*** Begin section ***
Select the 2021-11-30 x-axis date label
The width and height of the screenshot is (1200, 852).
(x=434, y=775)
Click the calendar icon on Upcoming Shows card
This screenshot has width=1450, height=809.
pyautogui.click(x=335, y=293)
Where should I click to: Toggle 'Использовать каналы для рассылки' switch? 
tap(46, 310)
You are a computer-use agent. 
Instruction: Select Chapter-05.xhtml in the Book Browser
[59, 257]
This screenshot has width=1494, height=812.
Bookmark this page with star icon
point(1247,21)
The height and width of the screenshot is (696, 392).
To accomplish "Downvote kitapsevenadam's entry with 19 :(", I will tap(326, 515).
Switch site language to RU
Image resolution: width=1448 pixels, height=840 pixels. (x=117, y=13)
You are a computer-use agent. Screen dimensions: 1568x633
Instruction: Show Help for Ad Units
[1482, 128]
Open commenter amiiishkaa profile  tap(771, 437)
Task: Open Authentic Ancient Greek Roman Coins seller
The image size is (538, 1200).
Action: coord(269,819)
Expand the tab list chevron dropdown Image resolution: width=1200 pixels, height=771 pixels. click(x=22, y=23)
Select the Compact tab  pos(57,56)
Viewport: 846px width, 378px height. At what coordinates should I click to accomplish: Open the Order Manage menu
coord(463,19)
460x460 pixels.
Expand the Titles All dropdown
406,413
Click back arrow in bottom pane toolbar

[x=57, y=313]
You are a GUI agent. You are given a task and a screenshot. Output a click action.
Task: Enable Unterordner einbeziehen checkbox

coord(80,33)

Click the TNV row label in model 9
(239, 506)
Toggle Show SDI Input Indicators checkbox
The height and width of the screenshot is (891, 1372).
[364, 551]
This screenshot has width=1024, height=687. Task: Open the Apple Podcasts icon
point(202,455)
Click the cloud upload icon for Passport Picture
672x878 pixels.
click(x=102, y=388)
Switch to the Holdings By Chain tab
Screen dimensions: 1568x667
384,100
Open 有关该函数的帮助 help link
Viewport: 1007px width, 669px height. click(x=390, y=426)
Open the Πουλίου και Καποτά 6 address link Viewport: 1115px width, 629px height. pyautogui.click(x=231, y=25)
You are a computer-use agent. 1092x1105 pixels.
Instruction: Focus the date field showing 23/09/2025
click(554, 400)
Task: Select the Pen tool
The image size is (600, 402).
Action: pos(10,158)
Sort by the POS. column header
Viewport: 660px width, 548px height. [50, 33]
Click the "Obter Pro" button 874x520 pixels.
*** End section ***
#### What the exercise asks:
Return word for word the lines above from the line with "Instruction: Select Chapter-05.xhtml" to the line with "You are a computer-use agent. Screen", including both and leaving out all others.

#### Exercise answer:
Instruction: Select Chapter-05.xhtml in the Book Browser
[59, 257]
This screenshot has width=1494, height=812.
Bookmark this page with star icon
point(1247,21)
The height and width of the screenshot is (696, 392).
To accomplish "Downvote kitapsevenadam's entry with 19 :(", I will tap(326, 515).
Switch site language to RU
Image resolution: width=1448 pixels, height=840 pixels. (x=117, y=13)
You are a computer-use agent. Screen dimensions: 1568x633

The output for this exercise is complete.